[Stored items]
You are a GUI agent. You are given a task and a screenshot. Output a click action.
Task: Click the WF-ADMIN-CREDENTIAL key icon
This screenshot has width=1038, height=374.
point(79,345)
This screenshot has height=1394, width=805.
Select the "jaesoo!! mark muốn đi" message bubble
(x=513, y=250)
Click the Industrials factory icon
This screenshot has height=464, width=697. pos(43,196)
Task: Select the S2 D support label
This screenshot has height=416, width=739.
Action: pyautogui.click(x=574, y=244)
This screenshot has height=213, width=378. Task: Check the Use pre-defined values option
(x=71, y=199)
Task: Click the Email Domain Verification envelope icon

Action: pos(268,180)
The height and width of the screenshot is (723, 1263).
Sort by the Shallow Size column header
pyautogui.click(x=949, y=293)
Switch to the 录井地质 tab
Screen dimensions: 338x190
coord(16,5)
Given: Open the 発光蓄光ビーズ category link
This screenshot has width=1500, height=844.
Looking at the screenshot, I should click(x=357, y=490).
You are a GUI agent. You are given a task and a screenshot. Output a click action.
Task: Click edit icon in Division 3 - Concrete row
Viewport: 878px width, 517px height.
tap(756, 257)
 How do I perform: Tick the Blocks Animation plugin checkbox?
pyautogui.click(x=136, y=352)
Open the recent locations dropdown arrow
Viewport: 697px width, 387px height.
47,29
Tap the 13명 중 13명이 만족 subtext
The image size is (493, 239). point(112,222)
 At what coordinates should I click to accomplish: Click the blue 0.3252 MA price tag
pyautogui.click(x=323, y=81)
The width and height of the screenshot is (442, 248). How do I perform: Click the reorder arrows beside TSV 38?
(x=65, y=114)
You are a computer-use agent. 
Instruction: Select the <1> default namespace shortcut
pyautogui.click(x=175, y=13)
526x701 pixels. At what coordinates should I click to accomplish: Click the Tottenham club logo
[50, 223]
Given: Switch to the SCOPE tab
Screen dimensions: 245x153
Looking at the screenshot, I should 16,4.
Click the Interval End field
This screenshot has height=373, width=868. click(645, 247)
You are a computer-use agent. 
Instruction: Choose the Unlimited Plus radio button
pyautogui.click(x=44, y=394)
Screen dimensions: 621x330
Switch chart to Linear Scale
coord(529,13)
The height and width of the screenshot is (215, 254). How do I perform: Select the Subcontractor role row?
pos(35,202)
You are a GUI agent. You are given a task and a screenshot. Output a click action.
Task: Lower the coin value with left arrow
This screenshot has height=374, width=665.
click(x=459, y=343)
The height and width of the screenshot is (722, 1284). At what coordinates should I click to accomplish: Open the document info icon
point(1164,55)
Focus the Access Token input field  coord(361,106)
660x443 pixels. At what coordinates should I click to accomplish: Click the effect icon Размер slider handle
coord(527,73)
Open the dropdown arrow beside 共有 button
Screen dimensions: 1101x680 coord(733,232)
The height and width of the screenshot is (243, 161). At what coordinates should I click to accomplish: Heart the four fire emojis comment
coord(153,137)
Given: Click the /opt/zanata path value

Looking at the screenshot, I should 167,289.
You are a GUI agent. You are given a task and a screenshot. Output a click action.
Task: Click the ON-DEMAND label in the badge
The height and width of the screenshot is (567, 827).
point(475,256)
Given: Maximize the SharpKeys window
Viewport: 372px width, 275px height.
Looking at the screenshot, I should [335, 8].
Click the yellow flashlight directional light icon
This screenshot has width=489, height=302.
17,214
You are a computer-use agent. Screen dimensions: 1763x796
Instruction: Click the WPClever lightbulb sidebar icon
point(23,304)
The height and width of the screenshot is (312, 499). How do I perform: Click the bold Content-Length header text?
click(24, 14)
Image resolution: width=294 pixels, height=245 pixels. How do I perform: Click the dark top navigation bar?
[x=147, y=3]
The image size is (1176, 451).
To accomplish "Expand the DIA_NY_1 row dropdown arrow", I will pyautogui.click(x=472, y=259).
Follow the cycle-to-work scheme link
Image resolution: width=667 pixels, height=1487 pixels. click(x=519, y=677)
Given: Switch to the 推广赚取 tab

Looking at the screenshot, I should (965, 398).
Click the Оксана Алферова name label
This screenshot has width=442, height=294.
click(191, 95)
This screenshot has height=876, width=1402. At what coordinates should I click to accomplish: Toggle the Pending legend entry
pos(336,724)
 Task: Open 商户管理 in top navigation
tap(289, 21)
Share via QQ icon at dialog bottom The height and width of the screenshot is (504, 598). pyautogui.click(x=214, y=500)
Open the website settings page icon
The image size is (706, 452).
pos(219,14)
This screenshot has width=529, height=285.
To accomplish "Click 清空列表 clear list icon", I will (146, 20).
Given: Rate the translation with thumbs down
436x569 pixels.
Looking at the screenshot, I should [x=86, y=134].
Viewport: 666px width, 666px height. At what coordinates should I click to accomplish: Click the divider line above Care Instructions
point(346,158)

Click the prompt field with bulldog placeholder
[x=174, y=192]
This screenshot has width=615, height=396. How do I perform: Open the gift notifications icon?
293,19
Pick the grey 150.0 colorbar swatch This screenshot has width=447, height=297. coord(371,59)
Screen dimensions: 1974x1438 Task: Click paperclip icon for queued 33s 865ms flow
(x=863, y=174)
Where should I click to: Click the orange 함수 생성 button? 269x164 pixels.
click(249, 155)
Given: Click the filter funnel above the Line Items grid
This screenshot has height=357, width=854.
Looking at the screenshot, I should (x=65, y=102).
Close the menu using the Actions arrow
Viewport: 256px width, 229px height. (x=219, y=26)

INSTRUCTION:
Copy out all of the stored items above with "Shallow Size" replaced by "Retained Size" and no other changes.

FINISHED EXERCISE:
You are a GUI agent. You are given a task and a screenshot. Output a click action.
Task: Click the WF-ADMIN-CREDENTIAL key icon
This screenshot has width=1038, height=374.
point(79,345)
This screenshot has height=1394, width=805.
Select the "jaesoo!! mark muốn đi" message bubble
(x=513, y=250)
Click the Industrials factory icon
This screenshot has height=464, width=697. pos(43,196)
Task: Select the S2 D support label
This screenshot has height=416, width=739.
Action: pyautogui.click(x=574, y=244)
This screenshot has height=213, width=378. Task: Check the Use pre-defined values option
(x=71, y=199)
Task: Click the Email Domain Verification envelope icon

Action: pos(268,180)
The height and width of the screenshot is (723, 1263).
Sort by the Retained Size column header
pyautogui.click(x=949, y=293)
Switch to the 录井地质 tab
Screen dimensions: 338x190
coord(16,5)
Given: Open the 発光蓄光ビーズ category link
This screenshot has width=1500, height=844.
Looking at the screenshot, I should click(x=357, y=490).
You are a GUI agent. You are given a task and a screenshot. Output a click action.
Task: Click edit icon in Division 3 - Concrete row
Viewport: 878px width, 517px height.
tap(756, 257)
 How do I perform: Tick the Blocks Animation plugin checkbox?
pyautogui.click(x=136, y=352)
Open the recent locations dropdown arrow
Viewport: 697px width, 387px height.
47,29
Tap the 13명 중 13명이 만족 subtext
The image size is (493, 239). point(112,222)
 At what coordinates should I click to accomplish: Click the blue 0.3252 MA price tag
pyautogui.click(x=323, y=81)
The width and height of the screenshot is (442, 248). How do I perform: Click the reorder arrows beside TSV 38?
(x=65, y=114)
You are a computer-use agent. 
Instruction: Select the <1> default namespace shortcut
pyautogui.click(x=175, y=13)
526x701 pixels. At what coordinates should I click to accomplish: Click the Tottenham club logo
[50, 223]
Given: Switch to the SCOPE tab
Screen dimensions: 245x153
Looking at the screenshot, I should 16,4.
Click the Interval End field
This screenshot has height=373, width=868. click(645, 247)
You are a computer-use agent. 
Instruction: Choose the Unlimited Plus radio button
pyautogui.click(x=44, y=394)
Screen dimensions: 621x330
Switch chart to Linear Scale
coord(529,13)
The height and width of the screenshot is (215, 254). How do I perform: Select the Subcontractor role row?
pos(35,202)
You are a GUI agent. You are given a task and a screenshot. Output a click action.
Task: Lower the coin value with left arrow
This screenshot has height=374, width=665.
click(x=459, y=343)
The height and width of the screenshot is (722, 1284). At what coordinates should I click to accomplish: Open the document info icon
point(1164,55)
Focus the Access Token input field  coord(361,106)
660x443 pixels. At what coordinates should I click to accomplish: Click the effect icon Размер slider handle
coord(527,73)
Open the dropdown arrow beside 共有 button
Screen dimensions: 1101x680 coord(733,232)
The height and width of the screenshot is (243, 161). At what coordinates should I click to accomplish: Heart the four fire emojis comment
coord(153,137)
Given: Click the /opt/zanata path value

Looking at the screenshot, I should 167,289.
You are a GUI agent. You are given a task and a screenshot. Output a click action.
Task: Click the ON-DEMAND label in the badge
The height and width of the screenshot is (567, 827).
point(475,256)
Given: Maximize the SharpKeys window
Viewport: 372px width, 275px height.
Looking at the screenshot, I should [335, 8].
Click the yellow flashlight directional light icon
This screenshot has width=489, height=302.
17,214
You are a computer-use agent. Screen dimensions: 1763x796
Instruction: Click the WPClever lightbulb sidebar icon
point(23,304)
The height and width of the screenshot is (312, 499). How do I perform: Click the bold Content-Length header text?
click(24, 14)
Image resolution: width=294 pixels, height=245 pixels. How do I perform: Click the dark top navigation bar?
[x=147, y=3]
The image size is (1176, 451).
To accomplish "Expand the DIA_NY_1 row dropdown arrow", I will pyautogui.click(x=472, y=259).
Follow the cycle-to-work scheme link
Image resolution: width=667 pixels, height=1487 pixels. click(x=519, y=677)
Given: Switch to the 推广赚取 tab

Looking at the screenshot, I should (965, 398).
Click the Оксана Алферова name label
This screenshot has width=442, height=294.
click(191, 95)
This screenshot has height=876, width=1402. At what coordinates should I click to accomplish: Toggle the Pending legend entry
pos(336,724)
 Task: Open 商户管理 in top navigation
tap(289, 21)
Share via QQ icon at dialog bottom The height and width of the screenshot is (504, 598). pyautogui.click(x=214, y=500)
Open the website settings page icon
The image size is (706, 452).
pos(219,14)
This screenshot has width=529, height=285.
To accomplish "Click 清空列表 clear list icon", I will (146, 20).
Given: Rate the translation with thumbs down
436x569 pixels.
Looking at the screenshot, I should [x=86, y=134].
Viewport: 666px width, 666px height. At what coordinates should I click to accomplish: Click the divider line above Care Instructions
point(346,158)

Click the prompt field with bulldog placeholder
[x=174, y=192]
This screenshot has width=615, height=396. How do I perform: Open the gift notifications icon?
293,19
Pick the grey 150.0 colorbar swatch This screenshot has width=447, height=297. coord(371,59)
Screen dimensions: 1974x1438 Task: Click paperclip icon for queued 33s 865ms flow
(x=863, y=174)
Where should I click to: Click the orange 함수 생성 button? 269x164 pixels.
click(249, 155)
Given: Click the filter funnel above the Line Items grid
This screenshot has height=357, width=854.
Looking at the screenshot, I should (x=65, y=102).
Close the menu using the Actions arrow
Viewport: 256px width, 229px height. (x=219, y=26)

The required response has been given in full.